# [V]erkaufe Star Craft 2 Collector´s Editions



## Crysisheld (8. Juni 2013)

*[V]erkaufe Star Craft 2 Collector´s Editions*

Hallo, 

habe mich nach langem Hin und Her doch dazu entschlossen, meine Collector´s Editions von Wings of Liberty und Heart of the Swarm zu verkaufen. Beide ´Collector´s Editions sind noch original verschweisst. Bei Interesse könnt Ihr mir gerne schreiben. Würde mich freuen, wenn sich ein Sammler meldet.


----------



## Worrel (9. Juni 2013)

Ich nehme an, deine Preisvorstellung liegt bei >250€ ?


----------



## Crysisheld (9. Juni 2013)

Kommt darauf an, von welcher CE du sprichst. Die CE von Heart of the Swarm ist nicht so teuer...  Hauptsächlich mag ich es an einen Sammler verkaufen.

** Sammlungseinträge **

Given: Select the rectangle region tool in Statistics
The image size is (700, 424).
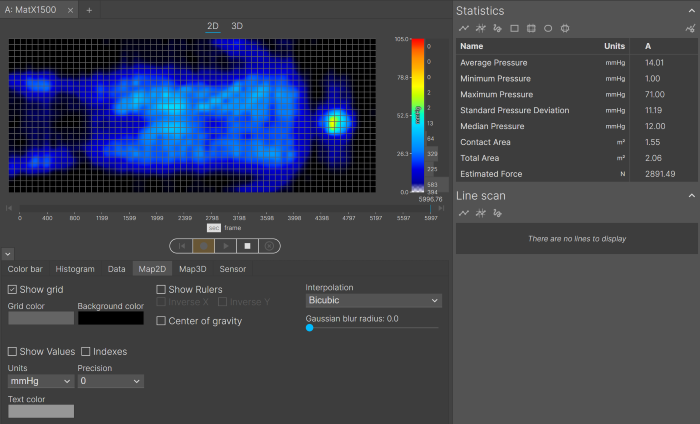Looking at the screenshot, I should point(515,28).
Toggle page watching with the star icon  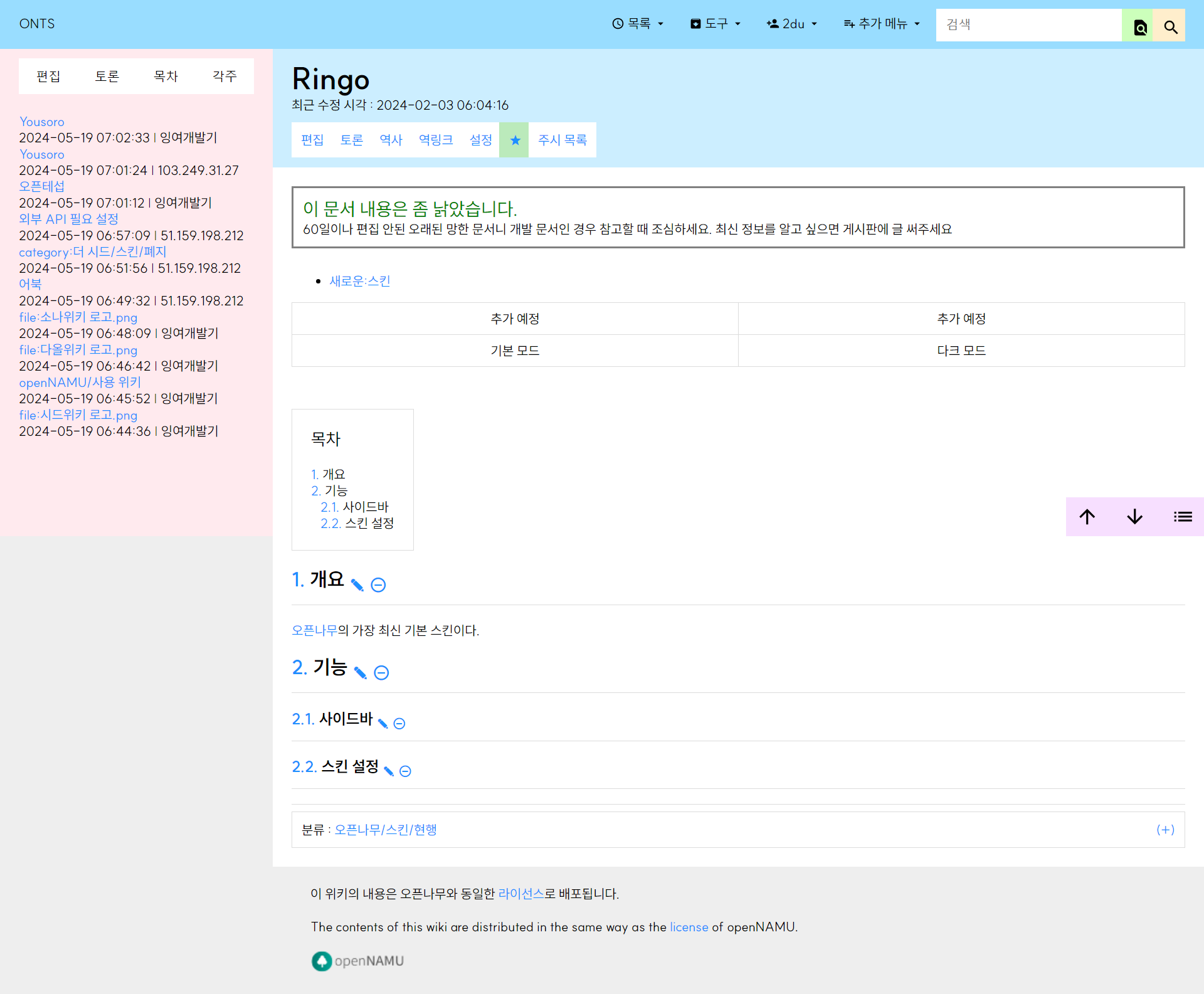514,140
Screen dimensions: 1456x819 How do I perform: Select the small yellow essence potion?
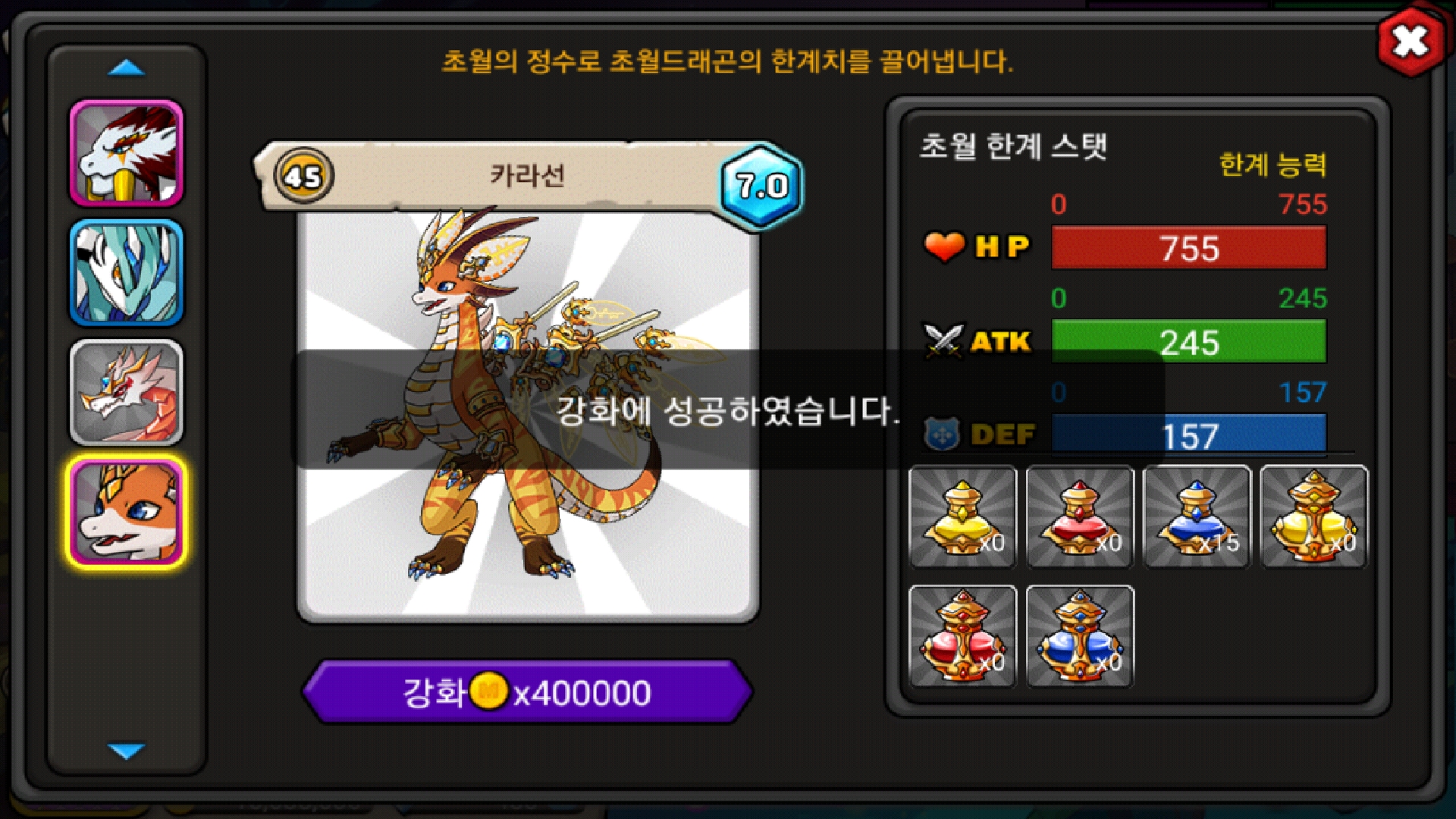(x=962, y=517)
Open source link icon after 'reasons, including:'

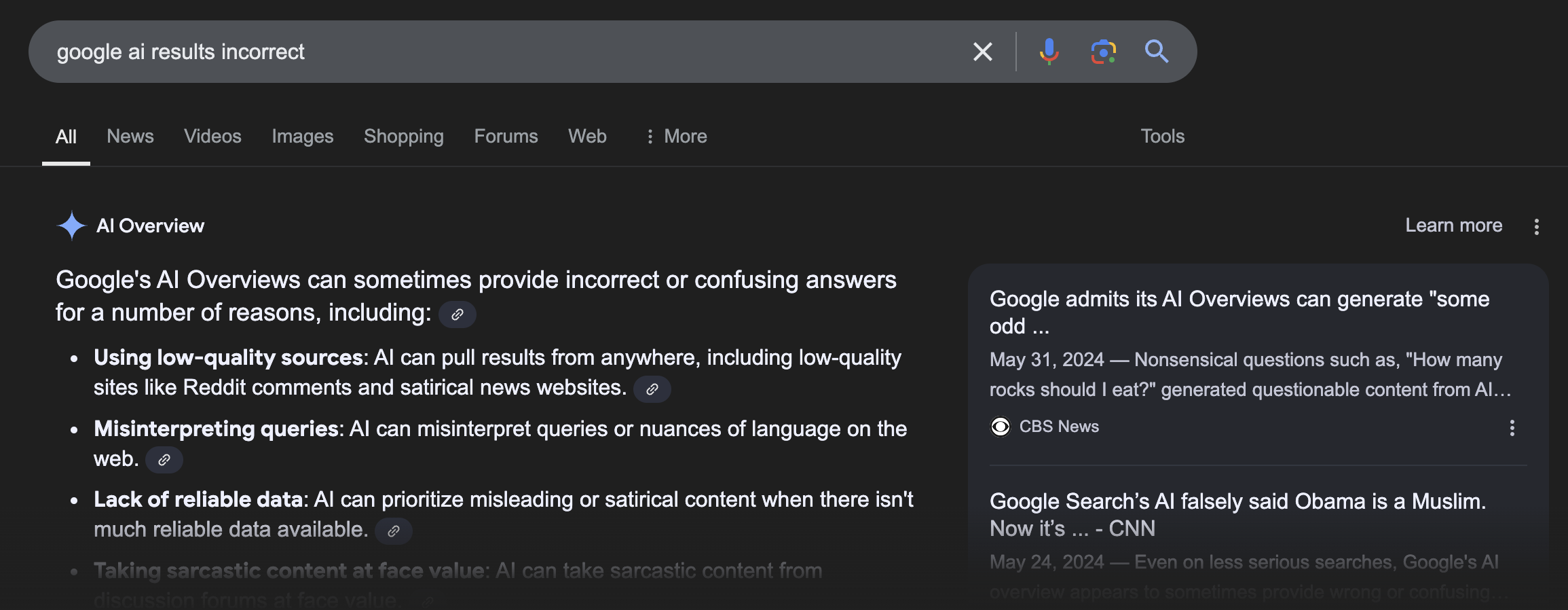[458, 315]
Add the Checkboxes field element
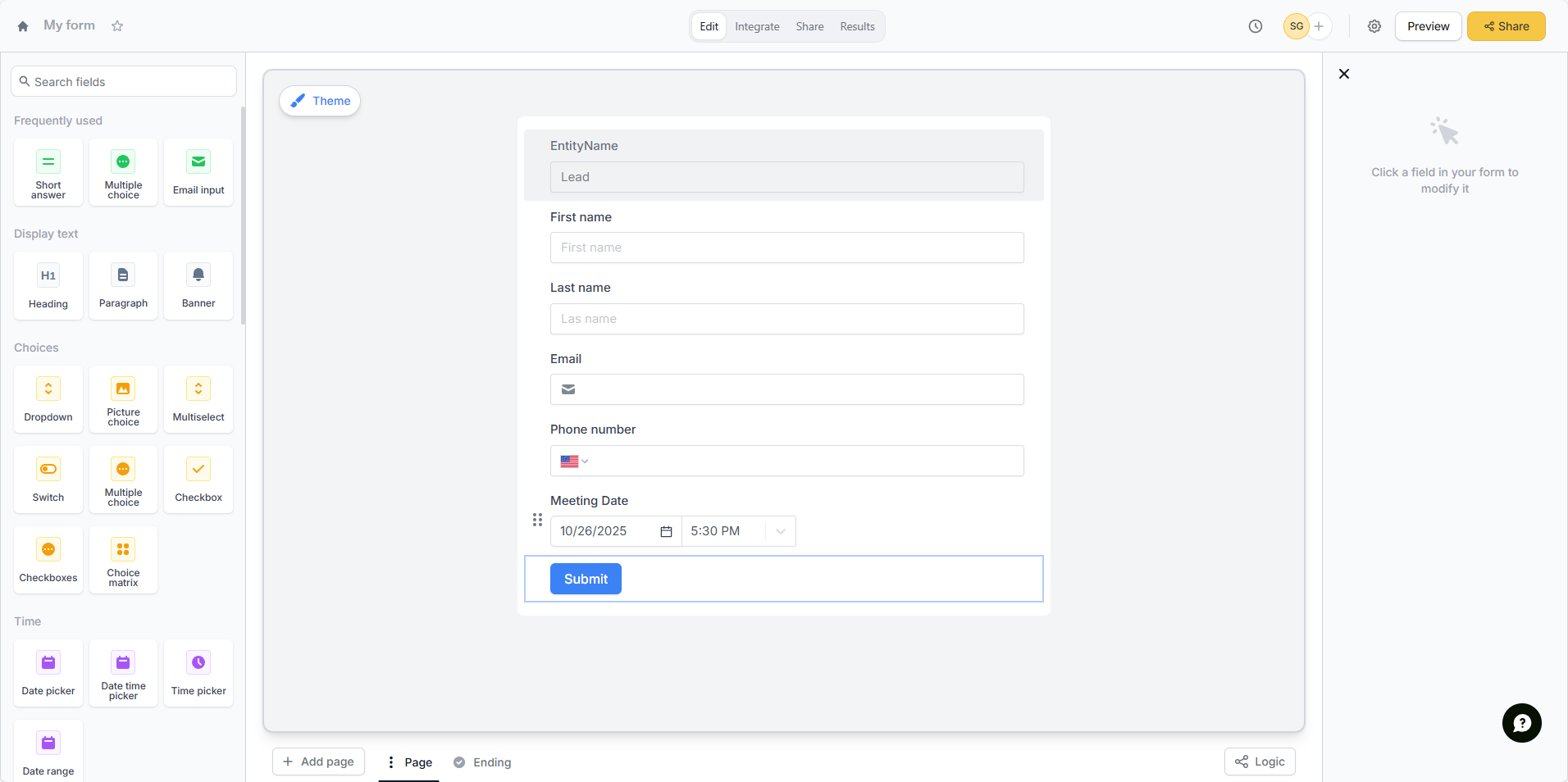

** Schriftliche Aufgaben **
a - Stimmen die folgenden Aussagen mit dem Verkaufsthread überein? Antworte jeweils mit Ja oder Nein und belege es mit den entscheidenden Worten aus dem Verkaufsthread, wörtlich zitiert: (i) Beide Collector's Editions sind noch originalverpackt. (ii) Worrel vermutet, dass die Preisvorstellung über 250 € liegt. (iii) Crysisheld bezeichnet die CE von Heart of the Swarm als die teurere.
b - Schreib aus dem Verkaufsthread die Stelle ab, die mit "## Crysisheld (9." anfängt und bis "einen Sammler verkaufen." reicht.
Die Daten stammen aus einer anderen Quelle.

** Lösungen **
a -
(i) Ja: „Beide ´Collector´s Editions sind noch original verschweisst.“
(ii) Ja: „Ich nehme an, deine Preisvorstellung liegt bei >250€ ?“
(iii) Nein: „Die CE von Heart of the Swarm ist nicht so teuer...“

b -
## Crysisheld (9. Juni 2013)

Kommt darauf an, von welcher CE du sprichst. Die CE von Heart of the Swarm ist nicht so teuer...  Hauptsächlich mag ich es an einen Sammler verkaufen.